Город и деревня в миниатюрах Сократа Яновича: развитие модели взаимопроникновения
Город и деревня в миниатюрах Сократа Яновича: развитие модели взаимопроникновения
Аннотация
Код статьи
S0869544X0011097-9-1
Тип публикации
Статья
Статус публикации
Опубликовано
Авторы
Ламм Мария Андреевна 
Должность: Ведущий сотрудник
Аффилиация: Институт славяноведения РАН
Адрес: Москва, 119334, Россия, Москва, Ленинский проспект, 32а
Выпуск
Страницы
122-127
Аннотация

Статья посвящена трем вариантам текста писателя Сократа Яновича. Выявлены различия между польским и двумя белорусскими редакциями текста, предпринимается попытка их анализа с точки зрения художественной репрезентации положения белорусского меньшинства в Польше. Исследованы пути ассимиляции местного населения. 

 
Ключевые слова
белорусская литература, польская литература, тутэйшество, белорусы в Польше, художественный перевод, билитературная принадлежность, полилитературность, мультикультурализм
Классификатор
Получено
18.09.2020
Дата публикации
18.09.2020
Всего подписок
14
Всего просмотров
518
Оценка читателей
0.0 (0 голосов)
Цитировать Скачать pdf
Доступ к дополнительным сервисам
Дополнительные сервисы только на эту статью
Дополнительные сервисы на весь выпуск”
Дополнительные сервисы на все выпуски за 2020 год
1 Территория польско-белорусского пограничья – особая контактная зона, где на протяжении веков происходит процесс взаимовлияния нескольких литературных традиций. Одни и те же тексты, существуя в корпусах разных литератур, воспринимаются читателем в контексте той или иной эстетической реальности. Для данного региона подобное имагологическое различие в принципе традиционно. Польский исследователь Б. Хадачек рассматривает пространство восточного пограничья как особую зону культурного контакта, отмечает поливариативность литературного языка в регионе: «кресовяки оставались в сфере влияния двух и более культур, говорили на нескольких языках (билингвизм, мультилингвизм), которые выбирались в зависимости от аудитории, читателя или цели высказывания» [1. S. 86]. Выбор языка влечет за собой также некоторые особенности поэтики. Так, белорусский исследователь Л. Киселева, рассуждая о творчестве В. Дудина-Марцинкевича (1808–1884), отмечает, что «в его творчестве на польском языке очень сильно лирическое начало, в стихотворных повестях и рассказах можно видеть значительное количество лирических отступлений […] а в белорусскоязычных произведениях этого как раз немного. Зато в последних довольно много юмора» [2. C. 96]. Эта ситуация описана исследователями преимущественно в контексте литературы XIX в., однако она существует и сегодня. В частности ее можно увидеть в творчестве Сократа Яновича.
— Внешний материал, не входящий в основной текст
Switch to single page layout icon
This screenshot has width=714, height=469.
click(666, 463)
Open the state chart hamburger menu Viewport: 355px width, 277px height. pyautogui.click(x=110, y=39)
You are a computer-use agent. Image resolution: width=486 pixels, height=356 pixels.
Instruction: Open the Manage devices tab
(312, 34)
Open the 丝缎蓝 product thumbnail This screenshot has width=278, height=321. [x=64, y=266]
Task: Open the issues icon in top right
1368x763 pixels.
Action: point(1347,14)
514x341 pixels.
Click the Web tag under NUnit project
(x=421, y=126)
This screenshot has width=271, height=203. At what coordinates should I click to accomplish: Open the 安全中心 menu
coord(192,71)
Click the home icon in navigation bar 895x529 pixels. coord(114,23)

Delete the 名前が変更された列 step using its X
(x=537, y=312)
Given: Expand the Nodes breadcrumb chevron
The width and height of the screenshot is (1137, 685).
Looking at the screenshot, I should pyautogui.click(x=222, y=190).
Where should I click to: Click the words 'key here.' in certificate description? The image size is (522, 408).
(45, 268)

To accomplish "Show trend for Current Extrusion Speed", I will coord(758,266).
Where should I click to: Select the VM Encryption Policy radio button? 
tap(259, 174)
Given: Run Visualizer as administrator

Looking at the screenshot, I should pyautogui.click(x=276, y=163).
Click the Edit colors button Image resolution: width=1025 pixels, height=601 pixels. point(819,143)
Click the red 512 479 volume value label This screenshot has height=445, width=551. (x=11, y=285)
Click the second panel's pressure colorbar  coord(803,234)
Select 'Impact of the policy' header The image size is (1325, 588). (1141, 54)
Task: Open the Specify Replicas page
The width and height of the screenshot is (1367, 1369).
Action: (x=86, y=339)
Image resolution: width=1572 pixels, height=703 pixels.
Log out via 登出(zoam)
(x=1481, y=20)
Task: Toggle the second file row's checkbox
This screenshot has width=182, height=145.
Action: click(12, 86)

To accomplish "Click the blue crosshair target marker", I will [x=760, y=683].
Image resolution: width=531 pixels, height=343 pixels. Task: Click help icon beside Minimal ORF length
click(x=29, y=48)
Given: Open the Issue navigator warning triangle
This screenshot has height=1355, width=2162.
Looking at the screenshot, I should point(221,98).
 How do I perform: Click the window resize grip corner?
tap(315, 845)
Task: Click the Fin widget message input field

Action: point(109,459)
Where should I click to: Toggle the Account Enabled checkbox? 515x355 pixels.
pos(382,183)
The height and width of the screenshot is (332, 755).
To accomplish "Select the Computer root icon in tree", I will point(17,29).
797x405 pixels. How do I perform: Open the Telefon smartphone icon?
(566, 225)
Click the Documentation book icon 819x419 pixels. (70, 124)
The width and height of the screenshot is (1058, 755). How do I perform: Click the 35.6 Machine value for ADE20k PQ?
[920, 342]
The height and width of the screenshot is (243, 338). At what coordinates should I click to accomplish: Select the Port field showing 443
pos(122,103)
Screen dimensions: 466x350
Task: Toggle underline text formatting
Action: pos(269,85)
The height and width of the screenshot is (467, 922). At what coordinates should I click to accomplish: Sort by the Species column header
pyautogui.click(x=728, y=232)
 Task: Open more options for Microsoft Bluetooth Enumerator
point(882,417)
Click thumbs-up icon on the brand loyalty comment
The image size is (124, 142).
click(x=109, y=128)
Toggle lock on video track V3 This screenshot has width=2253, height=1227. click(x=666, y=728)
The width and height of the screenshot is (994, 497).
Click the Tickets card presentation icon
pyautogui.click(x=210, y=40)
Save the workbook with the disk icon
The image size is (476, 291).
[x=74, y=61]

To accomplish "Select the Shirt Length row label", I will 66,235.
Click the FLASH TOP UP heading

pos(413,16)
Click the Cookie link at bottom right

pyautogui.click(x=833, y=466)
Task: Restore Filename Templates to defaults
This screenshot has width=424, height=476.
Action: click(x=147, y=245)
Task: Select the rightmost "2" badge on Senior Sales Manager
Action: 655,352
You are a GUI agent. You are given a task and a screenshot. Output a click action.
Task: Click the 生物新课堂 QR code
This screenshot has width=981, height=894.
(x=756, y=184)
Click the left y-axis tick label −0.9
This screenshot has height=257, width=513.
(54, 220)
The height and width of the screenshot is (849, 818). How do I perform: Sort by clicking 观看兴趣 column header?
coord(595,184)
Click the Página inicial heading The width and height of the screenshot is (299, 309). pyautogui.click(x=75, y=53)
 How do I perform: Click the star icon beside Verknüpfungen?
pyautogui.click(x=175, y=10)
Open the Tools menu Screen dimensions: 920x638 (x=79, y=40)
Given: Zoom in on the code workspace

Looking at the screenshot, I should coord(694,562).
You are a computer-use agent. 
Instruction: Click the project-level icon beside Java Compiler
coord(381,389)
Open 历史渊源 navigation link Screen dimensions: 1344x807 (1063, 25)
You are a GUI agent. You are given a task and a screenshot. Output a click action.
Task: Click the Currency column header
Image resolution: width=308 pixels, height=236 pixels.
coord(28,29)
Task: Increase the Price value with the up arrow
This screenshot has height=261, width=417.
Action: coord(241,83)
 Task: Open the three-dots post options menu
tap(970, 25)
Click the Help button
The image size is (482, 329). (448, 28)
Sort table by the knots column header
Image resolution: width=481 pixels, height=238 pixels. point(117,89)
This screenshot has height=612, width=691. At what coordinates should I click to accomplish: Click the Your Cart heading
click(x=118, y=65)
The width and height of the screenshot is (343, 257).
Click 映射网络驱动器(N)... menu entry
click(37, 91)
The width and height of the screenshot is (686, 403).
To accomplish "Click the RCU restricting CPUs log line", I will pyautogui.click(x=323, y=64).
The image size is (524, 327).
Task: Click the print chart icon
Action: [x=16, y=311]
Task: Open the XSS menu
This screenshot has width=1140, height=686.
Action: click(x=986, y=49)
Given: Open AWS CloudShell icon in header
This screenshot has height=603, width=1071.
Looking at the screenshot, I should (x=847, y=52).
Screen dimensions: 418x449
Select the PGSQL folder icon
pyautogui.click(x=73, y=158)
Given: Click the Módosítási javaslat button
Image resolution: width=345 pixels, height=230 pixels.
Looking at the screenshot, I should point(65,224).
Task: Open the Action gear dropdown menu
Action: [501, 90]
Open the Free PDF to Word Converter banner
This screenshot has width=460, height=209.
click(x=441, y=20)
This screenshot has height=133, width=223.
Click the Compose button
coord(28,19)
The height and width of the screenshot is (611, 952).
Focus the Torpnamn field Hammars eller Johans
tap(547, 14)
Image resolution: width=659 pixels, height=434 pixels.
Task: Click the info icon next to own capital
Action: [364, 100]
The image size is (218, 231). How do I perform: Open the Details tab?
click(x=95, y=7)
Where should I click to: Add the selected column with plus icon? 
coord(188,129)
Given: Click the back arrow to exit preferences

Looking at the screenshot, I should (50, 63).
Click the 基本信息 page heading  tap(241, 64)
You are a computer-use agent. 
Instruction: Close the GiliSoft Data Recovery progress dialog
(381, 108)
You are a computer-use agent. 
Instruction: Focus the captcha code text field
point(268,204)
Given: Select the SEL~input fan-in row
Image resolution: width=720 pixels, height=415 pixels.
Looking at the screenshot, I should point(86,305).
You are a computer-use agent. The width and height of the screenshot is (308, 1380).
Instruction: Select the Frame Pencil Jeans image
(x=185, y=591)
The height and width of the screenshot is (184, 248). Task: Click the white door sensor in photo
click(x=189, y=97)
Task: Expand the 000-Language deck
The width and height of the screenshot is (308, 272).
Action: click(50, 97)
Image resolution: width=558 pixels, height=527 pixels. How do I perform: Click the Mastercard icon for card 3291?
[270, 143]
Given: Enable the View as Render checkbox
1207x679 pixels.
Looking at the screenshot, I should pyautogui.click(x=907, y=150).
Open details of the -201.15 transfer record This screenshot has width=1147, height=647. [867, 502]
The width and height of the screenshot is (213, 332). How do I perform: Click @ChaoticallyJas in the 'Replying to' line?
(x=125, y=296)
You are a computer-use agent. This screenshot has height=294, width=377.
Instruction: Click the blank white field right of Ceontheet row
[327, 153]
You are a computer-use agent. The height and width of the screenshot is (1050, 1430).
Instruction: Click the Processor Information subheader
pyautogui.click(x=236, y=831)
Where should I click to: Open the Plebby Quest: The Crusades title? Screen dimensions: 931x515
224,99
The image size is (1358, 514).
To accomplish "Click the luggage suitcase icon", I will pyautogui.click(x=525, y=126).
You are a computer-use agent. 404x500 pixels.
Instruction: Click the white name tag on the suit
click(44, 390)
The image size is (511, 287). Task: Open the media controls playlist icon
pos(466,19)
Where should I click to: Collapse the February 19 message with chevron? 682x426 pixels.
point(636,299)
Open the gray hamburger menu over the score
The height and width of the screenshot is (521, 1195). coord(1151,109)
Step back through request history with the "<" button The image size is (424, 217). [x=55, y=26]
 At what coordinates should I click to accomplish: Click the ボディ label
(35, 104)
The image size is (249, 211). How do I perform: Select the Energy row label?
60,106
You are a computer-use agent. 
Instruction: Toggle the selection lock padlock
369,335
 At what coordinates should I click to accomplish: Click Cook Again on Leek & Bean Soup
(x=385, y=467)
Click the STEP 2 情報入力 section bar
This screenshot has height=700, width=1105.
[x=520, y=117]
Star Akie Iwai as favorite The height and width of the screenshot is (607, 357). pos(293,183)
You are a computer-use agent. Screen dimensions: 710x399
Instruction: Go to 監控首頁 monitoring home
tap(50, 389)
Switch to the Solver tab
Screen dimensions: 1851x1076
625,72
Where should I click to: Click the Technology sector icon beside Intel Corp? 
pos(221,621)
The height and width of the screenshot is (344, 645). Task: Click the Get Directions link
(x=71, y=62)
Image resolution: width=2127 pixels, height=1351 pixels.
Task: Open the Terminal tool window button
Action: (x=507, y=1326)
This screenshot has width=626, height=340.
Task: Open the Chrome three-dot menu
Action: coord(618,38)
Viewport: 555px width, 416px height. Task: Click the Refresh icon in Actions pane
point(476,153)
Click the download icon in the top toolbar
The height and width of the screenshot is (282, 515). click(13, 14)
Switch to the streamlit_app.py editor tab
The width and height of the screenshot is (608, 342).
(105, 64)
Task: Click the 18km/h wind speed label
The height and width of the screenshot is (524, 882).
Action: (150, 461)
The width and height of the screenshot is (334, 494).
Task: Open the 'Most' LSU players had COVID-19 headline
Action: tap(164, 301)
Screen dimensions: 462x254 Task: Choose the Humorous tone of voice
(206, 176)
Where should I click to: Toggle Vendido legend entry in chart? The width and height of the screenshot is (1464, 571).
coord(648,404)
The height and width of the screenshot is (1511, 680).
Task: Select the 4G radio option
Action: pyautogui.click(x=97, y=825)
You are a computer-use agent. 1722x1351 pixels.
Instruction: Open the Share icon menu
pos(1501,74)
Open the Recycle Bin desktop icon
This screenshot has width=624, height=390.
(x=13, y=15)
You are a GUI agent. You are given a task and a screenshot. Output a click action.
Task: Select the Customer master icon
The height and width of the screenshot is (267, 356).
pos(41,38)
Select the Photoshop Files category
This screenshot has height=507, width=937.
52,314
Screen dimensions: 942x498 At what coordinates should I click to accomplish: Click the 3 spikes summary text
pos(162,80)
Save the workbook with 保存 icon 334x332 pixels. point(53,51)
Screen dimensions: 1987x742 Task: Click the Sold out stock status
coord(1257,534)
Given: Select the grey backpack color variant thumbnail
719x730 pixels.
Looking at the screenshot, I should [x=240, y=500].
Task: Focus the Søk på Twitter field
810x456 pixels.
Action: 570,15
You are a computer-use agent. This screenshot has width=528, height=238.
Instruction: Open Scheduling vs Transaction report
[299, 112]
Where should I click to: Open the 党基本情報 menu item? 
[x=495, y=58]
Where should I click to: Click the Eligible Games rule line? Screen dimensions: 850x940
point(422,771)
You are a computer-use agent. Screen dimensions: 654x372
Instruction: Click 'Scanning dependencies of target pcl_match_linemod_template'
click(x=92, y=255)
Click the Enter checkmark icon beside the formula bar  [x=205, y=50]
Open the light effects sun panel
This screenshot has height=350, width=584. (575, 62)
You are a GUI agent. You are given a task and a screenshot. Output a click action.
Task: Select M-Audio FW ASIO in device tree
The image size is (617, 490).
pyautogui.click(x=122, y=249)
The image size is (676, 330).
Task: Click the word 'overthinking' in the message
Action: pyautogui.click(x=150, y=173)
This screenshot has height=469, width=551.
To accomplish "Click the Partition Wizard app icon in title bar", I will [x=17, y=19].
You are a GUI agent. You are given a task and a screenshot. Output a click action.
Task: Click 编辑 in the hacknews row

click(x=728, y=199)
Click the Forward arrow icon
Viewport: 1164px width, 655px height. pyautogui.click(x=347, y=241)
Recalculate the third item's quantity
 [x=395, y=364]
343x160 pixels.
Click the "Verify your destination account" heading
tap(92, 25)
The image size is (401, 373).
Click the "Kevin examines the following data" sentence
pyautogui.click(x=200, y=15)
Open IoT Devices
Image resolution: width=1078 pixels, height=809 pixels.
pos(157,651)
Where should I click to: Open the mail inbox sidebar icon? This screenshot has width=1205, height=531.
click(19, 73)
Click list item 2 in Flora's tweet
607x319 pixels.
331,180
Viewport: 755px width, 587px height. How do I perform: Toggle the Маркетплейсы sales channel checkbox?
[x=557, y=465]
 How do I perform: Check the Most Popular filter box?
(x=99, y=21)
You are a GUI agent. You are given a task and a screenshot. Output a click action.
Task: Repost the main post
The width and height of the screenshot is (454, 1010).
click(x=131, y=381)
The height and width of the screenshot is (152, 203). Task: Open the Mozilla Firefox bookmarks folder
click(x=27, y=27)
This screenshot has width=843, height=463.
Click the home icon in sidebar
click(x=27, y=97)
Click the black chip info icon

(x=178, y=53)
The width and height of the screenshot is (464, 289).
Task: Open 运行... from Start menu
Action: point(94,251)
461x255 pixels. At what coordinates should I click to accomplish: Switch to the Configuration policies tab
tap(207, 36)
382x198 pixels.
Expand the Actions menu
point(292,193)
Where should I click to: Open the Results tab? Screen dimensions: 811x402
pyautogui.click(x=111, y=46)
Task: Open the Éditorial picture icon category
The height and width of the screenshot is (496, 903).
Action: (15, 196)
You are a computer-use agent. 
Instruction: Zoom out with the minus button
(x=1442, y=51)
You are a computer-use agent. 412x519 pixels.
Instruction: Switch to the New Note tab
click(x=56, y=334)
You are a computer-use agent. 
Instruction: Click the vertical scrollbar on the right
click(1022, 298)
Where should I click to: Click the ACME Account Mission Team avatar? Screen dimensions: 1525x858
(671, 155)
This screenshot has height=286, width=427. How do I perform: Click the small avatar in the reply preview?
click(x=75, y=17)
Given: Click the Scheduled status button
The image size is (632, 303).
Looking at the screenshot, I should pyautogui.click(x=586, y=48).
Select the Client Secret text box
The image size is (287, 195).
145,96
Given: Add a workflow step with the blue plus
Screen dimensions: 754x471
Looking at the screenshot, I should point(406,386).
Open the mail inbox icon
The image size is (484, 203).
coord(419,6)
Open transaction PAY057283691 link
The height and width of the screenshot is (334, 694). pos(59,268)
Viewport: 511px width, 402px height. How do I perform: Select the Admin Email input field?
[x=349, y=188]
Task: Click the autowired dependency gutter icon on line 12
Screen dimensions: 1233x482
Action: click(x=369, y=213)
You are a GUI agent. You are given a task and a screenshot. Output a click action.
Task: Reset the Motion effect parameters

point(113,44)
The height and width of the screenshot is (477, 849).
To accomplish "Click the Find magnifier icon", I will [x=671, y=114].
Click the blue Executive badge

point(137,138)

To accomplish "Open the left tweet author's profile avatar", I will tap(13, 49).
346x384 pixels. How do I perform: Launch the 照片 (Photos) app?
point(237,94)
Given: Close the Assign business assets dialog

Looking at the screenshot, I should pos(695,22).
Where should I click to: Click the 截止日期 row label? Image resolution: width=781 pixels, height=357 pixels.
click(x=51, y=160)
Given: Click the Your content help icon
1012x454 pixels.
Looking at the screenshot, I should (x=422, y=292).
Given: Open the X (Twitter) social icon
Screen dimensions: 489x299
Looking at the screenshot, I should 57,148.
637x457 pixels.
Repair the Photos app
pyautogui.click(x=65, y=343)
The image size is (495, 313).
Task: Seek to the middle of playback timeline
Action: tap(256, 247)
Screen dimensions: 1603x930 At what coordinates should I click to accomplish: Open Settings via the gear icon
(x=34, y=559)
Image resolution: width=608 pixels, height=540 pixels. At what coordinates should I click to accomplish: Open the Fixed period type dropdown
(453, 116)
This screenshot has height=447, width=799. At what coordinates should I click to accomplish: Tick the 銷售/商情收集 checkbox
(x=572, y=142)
2 Сократ Янович (1936–2013) – писатель, писавший на польском и белорусском языках. В рамках данной статьи рассматриваются концептуальные различия конкретного литературного текста «Деревенщина – богиня стыда», существующего в трех вариантах на польском и белорусском языках: «Вёха, багіня ганьбы» [3. C. 52], «Wiocha – bogini zawstydzenia» [4. S. 11–13], «Вёскішча, багіня ганьбы» [5. C. 14–15].
3
Дружкі-сваячкі ў дарагіх сукнях, упрыгожанныя пераконанасцю ў тым, што яны не сялянкі, бо працуюць у Беластоку, папрыязджалі на вяселле не з суседніх вёсак. Дружбанты-сваякі ў чорных касцюмах жрэнна адчуваюць сябе ў хамуце манераў, украдзеных гораду, але непацеюць аж да пятай ці нават сёмай чаркі. Яны таксама не сяляне. Адны старыя людзі суюцца сялянамі і на іх тварах скачуць грымасы вінаватасці. Яны разумеюць, што ўсенька непрыгожае можа выкінуць толькі ад іх альбо з-за іх. Хтосьці з маладых азваўся голасна да старога чалавека па-свойму, па-беларуску, голасна, і стары чалавек пачарванеў ад такой ганьбы, і хутка-хуценька адказаў ён маладому па-польску. (1969) Druchny-krewniaczki w drogich sukniach, wypiękniałe przez to poczucie, że nie są ze wsi, bo pracują w Białymstoku, a nie zjechały tutaj z sąsiedztwa. Drużbowie-swojacy w czarnych garniturach, czują się źle w chomącie manier, skradzionych miastu, ale nie pocą się aż do piątego, czy nawet siódmego kielicha. Oni też nie są wsiowi. Jedynie starzy ludzie czują się wieśniakami i na ich twarzach błąka się jakieś poczucie winy. Zdają sobie sprawę, że wszystko, co nieładne, niezdarne, może się zrodzić tylko z nich albo z ich powodu. Któryś z młodych odezwał się głośno do starego «z prosta», a stary człowiek poczerwieniał od takiego wstydu i szybko, skwapliwie odpowiedział młodemu «po miejsku». (1973) Дружкі-сваячкі ў дарагіх сукнях, упрыгожаныя пераконанасьцю ў тым, што яны – не сялянкі, ганарацца сваімі пасадамі на заводах. Дружбанты-сваякі ў чорных касьцюмах для большае сьвяточнасьці, відаць, дрэнна адчуваюць сябе ў хамуце манераў, падгледжаных у патомных мяшчанаў, але яны не пацеюць да пятае ці бо й сёмае чаркі. Гэтыя таксама не сяляне. Адны старыя пачуваюцца імі, і таму па іх тварах скачуць грымасы вінаватасьці. О, яны добра разумеюць, што ўсенька непрыгожае можна выкінуць толькі ад іх. Нехта з маладзеччыны, на выгляд дзіўна скромны, нечакана загаварыў да старога па-свойму, па-беларуску ўголас, і той бядак пачырванеў ад гэткае ганьбы ды хутка-хуценька адказаў ён хлопцу па-гарадзкому, па-панску, «інцілігентна»!.. (1993)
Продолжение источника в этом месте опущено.